◆ Exercise text
June 22 – St Alban

Shrines

St Alban

Alban lived in the Roman city of Verulamium in the 3rd century AD. He was a Roman and worshipped the Roman Gods. One day a Christian priest who was fleeing persecution took shelter with Alban and converted him to Christianity. When the authorities came to arrest the priest. Alban swapped clothes with him so that the priest could get away. Alban was arrested and when the rouse was discovered the judge decided that Alban should receive the same punishment as the priest would have received. Alban refused to give up his newly found Christian faith and he was sentenced to death.

Three miracles are said to have happened. The first was that the river Ver which was bigger in those days parted so that all the people could cross without getting wet. Alban was taken across the river and up the hill to the place of execution where his head was cut off. According to legend a spring of water miraculously appeared where his head fell. The original executioner had refused to carry out the execution as he was moved by Alban’s words so another executioner chopped off Alban’s head and apparently his eyes fell out hence the third miracle.

◆ Supplied data
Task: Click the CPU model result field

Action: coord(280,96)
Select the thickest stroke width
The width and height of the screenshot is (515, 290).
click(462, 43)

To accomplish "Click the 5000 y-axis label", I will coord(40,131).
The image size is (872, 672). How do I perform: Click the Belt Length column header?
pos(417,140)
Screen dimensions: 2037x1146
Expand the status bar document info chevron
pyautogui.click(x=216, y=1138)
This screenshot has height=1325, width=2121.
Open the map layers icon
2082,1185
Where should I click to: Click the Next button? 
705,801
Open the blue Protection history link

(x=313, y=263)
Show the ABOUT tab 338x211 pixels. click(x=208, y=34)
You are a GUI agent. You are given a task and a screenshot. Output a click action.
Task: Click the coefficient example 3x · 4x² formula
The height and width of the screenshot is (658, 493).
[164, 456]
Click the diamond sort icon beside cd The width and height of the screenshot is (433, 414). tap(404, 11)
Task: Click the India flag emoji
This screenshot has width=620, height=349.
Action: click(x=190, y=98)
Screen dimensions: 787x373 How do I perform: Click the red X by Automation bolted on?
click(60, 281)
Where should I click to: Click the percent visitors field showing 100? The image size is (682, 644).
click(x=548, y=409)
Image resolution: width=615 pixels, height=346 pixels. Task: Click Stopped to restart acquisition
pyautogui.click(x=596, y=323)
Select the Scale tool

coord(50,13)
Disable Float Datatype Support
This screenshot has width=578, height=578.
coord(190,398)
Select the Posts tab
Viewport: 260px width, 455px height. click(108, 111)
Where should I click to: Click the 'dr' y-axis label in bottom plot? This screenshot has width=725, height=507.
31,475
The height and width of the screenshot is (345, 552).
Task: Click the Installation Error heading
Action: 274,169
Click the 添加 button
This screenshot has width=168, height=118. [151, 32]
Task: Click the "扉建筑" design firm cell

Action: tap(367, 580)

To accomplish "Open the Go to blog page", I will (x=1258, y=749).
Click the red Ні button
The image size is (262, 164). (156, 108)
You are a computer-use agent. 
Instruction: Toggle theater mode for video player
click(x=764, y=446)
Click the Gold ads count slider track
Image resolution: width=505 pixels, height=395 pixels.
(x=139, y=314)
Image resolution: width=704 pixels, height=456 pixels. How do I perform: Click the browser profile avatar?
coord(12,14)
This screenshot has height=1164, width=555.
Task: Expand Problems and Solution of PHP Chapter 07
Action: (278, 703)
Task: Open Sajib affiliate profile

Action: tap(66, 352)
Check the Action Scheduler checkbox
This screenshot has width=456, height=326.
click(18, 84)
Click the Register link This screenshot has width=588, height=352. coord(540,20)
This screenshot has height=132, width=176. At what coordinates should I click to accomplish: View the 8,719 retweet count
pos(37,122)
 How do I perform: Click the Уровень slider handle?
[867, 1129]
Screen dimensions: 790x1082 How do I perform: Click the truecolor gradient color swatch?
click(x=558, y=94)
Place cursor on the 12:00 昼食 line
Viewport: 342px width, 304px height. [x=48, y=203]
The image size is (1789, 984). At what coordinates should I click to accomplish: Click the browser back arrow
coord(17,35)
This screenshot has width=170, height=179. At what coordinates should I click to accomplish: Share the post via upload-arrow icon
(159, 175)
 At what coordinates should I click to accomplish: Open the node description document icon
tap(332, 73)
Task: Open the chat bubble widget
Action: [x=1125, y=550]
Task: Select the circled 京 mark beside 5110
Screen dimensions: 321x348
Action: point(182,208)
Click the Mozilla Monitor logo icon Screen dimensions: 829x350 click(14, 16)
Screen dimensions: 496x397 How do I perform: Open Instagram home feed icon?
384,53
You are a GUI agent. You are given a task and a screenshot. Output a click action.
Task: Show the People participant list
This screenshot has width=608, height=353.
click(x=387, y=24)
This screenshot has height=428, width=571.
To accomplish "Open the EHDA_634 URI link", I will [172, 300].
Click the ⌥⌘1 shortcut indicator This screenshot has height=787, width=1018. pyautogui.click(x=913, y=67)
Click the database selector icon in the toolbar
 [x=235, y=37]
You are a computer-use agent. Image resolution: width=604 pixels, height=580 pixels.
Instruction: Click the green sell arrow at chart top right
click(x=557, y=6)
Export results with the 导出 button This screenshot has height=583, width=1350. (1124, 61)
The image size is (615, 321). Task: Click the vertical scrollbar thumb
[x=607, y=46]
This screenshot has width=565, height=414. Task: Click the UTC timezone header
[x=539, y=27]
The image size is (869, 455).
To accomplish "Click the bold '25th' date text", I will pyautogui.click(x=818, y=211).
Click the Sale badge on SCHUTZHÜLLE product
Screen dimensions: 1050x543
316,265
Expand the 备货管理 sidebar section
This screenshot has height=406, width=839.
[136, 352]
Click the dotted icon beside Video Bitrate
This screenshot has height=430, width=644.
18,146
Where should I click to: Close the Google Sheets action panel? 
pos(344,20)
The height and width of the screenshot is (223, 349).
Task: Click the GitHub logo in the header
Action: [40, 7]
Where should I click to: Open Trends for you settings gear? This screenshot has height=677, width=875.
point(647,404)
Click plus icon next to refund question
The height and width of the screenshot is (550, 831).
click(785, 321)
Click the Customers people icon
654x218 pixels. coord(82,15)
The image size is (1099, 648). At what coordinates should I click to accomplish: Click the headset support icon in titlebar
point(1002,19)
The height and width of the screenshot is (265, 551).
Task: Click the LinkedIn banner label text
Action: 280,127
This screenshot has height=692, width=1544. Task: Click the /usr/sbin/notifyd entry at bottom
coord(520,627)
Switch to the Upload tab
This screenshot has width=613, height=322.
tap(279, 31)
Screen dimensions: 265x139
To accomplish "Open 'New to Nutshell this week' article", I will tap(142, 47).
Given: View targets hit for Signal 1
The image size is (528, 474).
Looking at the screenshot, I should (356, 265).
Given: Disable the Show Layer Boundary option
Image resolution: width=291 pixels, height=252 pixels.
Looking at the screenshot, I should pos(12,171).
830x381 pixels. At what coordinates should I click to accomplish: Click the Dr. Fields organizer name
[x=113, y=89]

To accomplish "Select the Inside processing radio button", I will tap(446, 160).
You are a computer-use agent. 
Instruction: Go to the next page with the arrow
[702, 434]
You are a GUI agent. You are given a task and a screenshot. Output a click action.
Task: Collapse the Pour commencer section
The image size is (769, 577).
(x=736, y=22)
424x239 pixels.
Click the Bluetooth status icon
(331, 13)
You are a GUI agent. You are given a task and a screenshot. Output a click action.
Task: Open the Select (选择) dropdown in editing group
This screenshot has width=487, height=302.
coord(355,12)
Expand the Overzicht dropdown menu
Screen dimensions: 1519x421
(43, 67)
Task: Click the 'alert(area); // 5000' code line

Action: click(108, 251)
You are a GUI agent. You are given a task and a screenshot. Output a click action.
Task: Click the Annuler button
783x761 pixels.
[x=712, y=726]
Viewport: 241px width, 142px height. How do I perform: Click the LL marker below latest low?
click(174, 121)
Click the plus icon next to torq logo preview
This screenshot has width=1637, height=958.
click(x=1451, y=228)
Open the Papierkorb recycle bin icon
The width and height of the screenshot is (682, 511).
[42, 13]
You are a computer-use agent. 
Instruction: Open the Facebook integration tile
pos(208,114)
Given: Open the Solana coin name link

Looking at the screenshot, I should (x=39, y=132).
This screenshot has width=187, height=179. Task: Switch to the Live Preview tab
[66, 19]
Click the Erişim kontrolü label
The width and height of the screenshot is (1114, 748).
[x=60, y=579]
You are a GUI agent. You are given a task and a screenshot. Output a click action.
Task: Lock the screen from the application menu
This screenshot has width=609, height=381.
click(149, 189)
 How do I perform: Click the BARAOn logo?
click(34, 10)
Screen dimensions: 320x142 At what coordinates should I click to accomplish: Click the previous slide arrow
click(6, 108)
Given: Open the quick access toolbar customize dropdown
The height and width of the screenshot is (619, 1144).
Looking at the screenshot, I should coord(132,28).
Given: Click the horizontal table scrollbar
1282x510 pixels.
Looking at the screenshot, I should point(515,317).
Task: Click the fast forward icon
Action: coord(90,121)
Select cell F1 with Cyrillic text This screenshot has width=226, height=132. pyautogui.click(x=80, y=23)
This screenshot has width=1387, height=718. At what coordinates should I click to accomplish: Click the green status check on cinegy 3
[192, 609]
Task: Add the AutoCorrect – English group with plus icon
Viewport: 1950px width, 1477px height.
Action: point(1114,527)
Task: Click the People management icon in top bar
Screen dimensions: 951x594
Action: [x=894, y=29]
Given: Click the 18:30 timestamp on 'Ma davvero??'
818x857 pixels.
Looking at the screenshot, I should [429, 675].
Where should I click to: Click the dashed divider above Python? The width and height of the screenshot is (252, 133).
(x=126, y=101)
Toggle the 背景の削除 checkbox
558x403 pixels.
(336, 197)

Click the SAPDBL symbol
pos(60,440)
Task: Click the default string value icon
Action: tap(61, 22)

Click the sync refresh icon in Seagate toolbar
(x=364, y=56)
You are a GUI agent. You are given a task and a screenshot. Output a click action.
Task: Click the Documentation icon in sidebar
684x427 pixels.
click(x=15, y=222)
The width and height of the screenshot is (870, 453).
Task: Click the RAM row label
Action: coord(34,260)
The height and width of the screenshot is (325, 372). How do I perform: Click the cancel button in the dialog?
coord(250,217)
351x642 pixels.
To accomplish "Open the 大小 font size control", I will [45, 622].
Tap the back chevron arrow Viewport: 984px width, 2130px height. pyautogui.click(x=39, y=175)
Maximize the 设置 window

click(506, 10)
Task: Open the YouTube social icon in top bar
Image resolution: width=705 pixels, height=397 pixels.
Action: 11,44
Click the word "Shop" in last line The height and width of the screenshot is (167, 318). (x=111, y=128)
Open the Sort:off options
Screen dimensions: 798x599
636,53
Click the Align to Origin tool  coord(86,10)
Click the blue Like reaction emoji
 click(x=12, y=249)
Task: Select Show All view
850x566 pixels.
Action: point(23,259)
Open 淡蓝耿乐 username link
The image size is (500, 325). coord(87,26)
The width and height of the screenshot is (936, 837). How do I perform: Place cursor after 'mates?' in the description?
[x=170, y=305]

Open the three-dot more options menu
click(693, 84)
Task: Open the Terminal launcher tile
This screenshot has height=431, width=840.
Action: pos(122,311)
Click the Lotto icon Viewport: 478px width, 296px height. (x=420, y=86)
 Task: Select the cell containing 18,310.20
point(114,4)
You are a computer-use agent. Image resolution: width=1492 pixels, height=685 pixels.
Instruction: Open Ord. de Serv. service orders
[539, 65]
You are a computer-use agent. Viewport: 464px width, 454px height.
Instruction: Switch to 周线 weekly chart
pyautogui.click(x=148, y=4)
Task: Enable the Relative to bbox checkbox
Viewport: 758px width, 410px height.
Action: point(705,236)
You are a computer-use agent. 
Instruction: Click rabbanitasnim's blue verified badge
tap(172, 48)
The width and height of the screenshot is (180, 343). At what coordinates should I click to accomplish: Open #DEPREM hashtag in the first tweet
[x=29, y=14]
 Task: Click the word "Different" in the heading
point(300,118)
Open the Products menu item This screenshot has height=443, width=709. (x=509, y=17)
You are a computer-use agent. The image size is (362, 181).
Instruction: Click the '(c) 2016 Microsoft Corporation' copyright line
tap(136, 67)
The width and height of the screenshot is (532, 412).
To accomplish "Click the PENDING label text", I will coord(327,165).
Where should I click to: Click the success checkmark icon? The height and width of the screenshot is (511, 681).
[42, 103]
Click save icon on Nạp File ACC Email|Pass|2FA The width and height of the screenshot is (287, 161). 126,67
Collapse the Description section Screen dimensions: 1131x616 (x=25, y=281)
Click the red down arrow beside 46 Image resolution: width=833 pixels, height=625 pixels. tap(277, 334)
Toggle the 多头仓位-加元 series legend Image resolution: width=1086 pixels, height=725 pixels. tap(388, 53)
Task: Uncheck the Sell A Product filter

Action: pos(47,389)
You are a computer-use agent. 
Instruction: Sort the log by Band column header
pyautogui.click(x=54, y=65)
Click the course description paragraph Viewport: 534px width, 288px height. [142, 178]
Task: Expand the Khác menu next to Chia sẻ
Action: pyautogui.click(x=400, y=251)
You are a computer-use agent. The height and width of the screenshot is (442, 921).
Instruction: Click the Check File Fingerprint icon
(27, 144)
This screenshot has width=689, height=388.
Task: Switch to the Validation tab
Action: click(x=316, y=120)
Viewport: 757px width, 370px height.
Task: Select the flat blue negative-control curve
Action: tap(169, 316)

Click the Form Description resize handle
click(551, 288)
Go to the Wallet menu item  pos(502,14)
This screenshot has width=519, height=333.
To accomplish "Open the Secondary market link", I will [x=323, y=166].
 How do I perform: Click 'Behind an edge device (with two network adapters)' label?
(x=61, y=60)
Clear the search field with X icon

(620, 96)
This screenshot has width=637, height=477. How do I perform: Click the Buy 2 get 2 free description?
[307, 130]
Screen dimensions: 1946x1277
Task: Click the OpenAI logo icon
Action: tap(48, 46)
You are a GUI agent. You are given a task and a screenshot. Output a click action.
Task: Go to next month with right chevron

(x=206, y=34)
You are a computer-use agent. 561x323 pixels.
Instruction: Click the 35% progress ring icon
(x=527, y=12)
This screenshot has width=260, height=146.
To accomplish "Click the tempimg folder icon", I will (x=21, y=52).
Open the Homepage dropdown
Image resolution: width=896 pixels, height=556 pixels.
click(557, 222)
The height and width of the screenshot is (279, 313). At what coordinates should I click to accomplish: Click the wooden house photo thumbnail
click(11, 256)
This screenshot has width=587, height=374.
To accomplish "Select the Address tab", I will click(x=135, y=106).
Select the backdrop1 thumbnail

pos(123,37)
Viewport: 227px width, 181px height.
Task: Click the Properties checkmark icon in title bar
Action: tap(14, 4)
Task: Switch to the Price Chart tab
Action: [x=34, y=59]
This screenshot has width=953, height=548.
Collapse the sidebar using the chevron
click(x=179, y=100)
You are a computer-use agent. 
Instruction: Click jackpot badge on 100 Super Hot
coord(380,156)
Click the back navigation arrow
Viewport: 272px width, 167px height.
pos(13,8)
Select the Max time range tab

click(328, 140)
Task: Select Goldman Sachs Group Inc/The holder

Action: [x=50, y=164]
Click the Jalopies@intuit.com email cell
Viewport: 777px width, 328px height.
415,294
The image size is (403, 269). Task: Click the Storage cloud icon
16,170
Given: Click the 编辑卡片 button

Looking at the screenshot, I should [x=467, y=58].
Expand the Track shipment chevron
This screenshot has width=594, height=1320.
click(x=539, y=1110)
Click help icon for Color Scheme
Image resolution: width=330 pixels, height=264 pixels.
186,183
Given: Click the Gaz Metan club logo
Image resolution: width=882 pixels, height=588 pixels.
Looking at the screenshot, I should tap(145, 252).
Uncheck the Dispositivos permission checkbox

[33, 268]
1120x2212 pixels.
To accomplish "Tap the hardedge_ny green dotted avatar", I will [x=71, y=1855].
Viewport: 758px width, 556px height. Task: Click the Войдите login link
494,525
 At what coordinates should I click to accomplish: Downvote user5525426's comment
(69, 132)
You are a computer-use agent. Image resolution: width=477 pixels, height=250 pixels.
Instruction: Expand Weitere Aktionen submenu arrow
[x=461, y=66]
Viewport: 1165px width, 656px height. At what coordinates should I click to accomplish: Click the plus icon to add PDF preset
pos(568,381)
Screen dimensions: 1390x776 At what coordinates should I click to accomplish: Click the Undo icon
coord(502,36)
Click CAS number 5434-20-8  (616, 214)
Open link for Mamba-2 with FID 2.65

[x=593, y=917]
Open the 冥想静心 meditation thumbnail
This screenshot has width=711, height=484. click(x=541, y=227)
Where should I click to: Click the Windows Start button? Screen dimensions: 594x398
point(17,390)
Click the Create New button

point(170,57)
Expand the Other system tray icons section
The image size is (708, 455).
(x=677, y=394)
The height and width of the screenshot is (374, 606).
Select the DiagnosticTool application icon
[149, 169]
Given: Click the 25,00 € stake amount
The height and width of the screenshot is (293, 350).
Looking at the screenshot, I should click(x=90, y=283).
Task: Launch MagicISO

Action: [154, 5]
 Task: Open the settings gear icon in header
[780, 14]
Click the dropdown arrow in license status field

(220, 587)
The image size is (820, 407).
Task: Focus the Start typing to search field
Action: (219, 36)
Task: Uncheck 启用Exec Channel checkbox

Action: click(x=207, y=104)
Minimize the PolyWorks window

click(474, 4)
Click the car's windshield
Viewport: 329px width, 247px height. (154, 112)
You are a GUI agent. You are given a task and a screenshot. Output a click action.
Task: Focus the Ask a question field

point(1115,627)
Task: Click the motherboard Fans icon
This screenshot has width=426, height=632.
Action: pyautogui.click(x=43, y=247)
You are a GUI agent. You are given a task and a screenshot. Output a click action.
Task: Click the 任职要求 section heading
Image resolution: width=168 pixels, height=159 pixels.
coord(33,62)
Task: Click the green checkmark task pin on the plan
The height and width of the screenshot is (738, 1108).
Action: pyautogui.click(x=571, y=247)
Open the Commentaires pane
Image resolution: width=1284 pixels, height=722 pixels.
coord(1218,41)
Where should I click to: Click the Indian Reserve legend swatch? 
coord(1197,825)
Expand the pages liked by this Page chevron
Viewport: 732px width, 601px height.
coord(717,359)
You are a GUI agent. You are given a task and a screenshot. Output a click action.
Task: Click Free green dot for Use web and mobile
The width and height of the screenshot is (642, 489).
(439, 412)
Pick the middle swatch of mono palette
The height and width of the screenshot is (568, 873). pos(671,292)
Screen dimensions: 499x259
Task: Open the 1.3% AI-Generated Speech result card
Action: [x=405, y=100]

◆ Task description
According to the text about St Alban, in which Roman city did Alban live?

◆ Exercise answer
Verulamium